START Data rows

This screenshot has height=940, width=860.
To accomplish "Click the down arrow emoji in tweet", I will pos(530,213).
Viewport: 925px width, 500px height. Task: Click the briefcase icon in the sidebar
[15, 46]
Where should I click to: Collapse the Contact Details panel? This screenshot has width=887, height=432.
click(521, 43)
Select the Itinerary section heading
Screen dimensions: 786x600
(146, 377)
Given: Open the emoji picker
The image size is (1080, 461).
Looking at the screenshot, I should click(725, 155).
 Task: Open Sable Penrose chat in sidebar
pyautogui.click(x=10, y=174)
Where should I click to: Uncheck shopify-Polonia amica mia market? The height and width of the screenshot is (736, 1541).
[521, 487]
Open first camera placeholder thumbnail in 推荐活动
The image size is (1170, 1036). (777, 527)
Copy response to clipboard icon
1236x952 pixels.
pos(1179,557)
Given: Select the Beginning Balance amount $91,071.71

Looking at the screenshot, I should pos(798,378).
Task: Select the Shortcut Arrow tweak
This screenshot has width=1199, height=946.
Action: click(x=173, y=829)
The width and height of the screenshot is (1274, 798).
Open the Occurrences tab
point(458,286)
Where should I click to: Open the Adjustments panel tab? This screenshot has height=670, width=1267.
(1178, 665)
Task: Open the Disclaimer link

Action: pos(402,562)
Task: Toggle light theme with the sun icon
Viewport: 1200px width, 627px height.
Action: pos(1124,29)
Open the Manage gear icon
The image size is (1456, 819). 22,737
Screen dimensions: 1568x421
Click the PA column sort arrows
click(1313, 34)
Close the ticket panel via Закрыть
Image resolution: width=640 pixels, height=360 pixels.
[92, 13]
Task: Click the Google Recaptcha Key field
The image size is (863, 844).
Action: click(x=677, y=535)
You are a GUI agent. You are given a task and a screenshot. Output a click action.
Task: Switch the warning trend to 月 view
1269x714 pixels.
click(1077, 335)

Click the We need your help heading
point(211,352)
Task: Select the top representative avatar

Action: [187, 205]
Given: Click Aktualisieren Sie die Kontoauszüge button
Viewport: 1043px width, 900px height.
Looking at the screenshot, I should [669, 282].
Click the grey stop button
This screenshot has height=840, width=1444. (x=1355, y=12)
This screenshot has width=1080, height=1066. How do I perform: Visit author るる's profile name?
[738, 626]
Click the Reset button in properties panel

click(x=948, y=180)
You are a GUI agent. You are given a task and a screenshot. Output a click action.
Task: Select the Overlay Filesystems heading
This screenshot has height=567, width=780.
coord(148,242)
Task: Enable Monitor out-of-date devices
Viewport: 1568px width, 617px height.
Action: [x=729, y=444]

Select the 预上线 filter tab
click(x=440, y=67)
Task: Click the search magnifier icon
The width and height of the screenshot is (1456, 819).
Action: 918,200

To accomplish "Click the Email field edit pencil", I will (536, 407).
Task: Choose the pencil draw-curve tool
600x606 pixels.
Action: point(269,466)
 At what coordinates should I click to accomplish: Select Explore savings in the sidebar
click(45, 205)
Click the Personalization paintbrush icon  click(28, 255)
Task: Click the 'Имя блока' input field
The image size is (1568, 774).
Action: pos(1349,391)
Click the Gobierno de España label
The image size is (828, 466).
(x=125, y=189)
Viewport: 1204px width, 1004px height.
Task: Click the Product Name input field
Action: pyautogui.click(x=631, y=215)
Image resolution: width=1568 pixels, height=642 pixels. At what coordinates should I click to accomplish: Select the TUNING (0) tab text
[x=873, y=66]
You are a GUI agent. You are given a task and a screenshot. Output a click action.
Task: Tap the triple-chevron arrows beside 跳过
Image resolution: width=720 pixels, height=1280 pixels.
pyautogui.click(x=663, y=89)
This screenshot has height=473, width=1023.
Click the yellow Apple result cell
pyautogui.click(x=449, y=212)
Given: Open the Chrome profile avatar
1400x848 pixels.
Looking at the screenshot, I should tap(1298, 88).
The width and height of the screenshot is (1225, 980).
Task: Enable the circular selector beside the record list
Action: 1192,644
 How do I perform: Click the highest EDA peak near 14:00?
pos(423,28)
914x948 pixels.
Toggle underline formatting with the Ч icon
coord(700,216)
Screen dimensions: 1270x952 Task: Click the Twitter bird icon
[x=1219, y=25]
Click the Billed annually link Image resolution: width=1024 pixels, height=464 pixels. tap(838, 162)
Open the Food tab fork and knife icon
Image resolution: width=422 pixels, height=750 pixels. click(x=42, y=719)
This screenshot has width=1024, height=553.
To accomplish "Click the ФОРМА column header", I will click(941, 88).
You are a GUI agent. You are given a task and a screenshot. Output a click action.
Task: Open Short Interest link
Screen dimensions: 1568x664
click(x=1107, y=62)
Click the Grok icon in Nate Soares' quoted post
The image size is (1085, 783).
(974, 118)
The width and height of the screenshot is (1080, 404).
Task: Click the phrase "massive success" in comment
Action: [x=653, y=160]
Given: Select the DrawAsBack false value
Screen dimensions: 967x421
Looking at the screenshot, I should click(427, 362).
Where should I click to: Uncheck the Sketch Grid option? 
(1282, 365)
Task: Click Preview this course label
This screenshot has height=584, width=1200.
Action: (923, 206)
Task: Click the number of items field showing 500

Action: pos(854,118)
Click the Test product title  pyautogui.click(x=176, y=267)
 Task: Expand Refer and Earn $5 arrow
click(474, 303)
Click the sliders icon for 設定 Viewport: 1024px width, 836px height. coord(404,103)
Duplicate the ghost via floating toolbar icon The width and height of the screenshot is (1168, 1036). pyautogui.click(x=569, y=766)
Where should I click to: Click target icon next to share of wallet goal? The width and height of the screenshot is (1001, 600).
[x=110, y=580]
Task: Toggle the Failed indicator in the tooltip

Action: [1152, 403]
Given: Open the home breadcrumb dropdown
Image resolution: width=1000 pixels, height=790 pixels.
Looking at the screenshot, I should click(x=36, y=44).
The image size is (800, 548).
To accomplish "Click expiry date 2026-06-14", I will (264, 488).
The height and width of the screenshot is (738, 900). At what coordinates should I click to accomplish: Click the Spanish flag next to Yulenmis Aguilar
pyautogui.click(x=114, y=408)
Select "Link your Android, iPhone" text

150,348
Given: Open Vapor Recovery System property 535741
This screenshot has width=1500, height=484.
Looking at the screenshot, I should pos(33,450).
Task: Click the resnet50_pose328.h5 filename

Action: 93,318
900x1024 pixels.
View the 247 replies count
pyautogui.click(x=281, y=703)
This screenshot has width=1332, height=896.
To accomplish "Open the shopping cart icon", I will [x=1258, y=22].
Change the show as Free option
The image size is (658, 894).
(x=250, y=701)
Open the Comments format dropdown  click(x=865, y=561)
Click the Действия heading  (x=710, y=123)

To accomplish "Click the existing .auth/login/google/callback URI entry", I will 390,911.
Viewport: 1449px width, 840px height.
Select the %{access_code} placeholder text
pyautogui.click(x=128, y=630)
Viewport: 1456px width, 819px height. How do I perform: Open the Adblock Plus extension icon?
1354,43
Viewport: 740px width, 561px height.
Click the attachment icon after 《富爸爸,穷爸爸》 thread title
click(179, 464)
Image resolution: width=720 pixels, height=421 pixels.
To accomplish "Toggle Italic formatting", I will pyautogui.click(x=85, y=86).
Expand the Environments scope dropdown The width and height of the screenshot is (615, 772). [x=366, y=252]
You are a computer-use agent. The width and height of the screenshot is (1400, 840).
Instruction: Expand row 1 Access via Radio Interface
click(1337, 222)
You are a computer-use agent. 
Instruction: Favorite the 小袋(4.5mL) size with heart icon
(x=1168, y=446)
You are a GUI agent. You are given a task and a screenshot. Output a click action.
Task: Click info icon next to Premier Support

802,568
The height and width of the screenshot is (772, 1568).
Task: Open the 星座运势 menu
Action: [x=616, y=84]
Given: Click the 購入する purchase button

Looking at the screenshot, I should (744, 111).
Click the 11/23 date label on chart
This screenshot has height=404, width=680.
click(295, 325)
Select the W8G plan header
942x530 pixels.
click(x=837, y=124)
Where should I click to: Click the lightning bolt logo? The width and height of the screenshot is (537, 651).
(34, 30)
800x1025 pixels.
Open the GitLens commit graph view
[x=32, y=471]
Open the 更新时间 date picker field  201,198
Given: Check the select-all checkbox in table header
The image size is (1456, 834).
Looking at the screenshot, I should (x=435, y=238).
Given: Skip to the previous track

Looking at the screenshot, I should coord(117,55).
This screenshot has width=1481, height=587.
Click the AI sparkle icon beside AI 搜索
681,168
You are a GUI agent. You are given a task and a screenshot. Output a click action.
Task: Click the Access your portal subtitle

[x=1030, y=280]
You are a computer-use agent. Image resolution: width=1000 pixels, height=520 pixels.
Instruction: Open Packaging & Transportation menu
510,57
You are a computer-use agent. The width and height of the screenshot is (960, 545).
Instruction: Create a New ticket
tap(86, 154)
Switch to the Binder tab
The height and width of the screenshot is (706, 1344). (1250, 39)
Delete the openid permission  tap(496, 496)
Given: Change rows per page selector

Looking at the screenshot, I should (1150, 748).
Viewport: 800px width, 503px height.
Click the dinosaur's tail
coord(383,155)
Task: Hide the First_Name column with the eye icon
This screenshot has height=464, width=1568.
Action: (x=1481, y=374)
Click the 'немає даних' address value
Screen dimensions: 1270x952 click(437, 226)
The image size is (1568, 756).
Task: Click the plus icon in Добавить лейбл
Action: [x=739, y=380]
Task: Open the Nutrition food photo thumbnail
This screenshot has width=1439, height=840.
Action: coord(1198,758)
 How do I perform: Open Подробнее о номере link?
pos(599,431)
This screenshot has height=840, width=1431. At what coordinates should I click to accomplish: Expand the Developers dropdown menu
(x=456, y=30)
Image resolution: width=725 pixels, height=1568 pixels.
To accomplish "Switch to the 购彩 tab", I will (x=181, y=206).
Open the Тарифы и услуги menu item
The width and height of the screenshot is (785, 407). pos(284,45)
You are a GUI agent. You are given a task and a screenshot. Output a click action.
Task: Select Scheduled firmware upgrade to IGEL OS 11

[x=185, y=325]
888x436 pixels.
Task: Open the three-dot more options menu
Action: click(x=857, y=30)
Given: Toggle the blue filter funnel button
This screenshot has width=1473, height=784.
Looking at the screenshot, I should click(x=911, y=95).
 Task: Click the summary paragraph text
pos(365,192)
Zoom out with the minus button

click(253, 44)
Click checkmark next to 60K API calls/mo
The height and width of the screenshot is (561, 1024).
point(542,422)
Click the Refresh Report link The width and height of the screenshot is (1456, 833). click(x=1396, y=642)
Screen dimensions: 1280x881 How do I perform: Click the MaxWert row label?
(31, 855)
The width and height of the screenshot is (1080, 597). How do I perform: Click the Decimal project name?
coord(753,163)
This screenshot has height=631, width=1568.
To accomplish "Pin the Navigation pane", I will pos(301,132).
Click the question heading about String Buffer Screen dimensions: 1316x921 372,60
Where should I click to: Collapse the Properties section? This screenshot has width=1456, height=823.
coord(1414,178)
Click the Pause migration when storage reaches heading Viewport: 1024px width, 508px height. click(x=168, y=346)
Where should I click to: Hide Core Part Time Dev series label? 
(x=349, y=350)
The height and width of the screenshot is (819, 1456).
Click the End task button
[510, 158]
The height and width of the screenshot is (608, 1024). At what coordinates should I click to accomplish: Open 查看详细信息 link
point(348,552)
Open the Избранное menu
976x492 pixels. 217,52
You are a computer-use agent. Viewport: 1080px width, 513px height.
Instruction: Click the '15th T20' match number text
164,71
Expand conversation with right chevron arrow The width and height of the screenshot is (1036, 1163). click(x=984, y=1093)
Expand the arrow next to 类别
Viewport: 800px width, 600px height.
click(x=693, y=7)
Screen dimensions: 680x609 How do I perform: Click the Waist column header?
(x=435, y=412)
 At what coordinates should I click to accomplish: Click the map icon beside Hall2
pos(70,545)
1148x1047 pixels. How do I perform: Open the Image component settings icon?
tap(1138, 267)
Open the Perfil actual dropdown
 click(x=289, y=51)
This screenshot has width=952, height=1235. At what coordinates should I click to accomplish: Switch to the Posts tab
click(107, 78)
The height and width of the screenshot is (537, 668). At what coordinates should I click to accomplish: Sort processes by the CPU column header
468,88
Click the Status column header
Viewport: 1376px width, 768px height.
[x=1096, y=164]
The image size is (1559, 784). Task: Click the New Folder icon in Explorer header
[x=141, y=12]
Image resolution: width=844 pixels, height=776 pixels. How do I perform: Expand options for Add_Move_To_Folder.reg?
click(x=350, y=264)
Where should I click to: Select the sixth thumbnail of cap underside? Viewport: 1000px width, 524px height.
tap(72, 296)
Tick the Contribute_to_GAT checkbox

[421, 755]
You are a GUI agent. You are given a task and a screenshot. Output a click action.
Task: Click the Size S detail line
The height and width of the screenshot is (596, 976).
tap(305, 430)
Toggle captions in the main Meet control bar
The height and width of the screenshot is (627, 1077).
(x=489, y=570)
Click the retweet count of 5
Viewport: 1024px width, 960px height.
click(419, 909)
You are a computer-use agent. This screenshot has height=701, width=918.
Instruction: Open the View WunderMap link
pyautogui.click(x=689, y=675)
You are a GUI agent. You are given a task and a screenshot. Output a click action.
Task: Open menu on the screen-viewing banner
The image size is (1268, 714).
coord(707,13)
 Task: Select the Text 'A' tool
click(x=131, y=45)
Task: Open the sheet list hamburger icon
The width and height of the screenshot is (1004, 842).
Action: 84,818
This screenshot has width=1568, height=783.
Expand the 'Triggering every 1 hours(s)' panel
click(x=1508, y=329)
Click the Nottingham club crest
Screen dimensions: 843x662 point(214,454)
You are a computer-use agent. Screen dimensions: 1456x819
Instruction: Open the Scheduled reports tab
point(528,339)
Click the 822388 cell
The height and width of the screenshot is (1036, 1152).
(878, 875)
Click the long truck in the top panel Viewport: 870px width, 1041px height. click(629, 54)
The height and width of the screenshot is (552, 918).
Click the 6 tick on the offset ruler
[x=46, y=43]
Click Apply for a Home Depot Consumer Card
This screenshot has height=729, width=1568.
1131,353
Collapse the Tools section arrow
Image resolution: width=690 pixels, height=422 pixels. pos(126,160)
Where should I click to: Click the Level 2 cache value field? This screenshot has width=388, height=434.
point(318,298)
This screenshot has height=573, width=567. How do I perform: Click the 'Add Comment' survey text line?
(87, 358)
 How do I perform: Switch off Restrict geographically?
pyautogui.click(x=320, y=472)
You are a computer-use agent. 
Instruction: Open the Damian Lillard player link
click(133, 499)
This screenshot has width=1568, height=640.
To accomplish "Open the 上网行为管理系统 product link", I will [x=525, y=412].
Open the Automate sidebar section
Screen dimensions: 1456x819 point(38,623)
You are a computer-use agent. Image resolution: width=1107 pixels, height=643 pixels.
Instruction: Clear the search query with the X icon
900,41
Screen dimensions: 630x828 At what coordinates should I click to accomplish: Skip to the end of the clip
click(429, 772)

END Data rows

*Work to be completed:* Copy the rows starting at the line containing "Task: Expand Refer and Earn $5 arrow" and ending at the line containing "Looking at the screenshot, I should click(x=36, y=44).", swapping "tooltip" for "popover" and changing nothing else.

*Exercise solution:*
 Task: Expand Refer and Earn $5 arrow
click(474, 303)
Click the sliders icon for 設定 Viewport: 1024px width, 836px height. coord(404,103)
Duplicate the ghost via floating toolbar icon The width and height of the screenshot is (1168, 1036). pyautogui.click(x=569, y=766)
Where should I click to: Click target icon next to share of wallet goal? The width and height of the screenshot is (1001, 600).
[x=110, y=580]
Task: Toggle the Failed indicator in the popover

Action: [1152, 403]
Given: Open the home breadcrumb dropdown
Image resolution: width=1000 pixels, height=790 pixels.
Looking at the screenshot, I should click(x=36, y=44).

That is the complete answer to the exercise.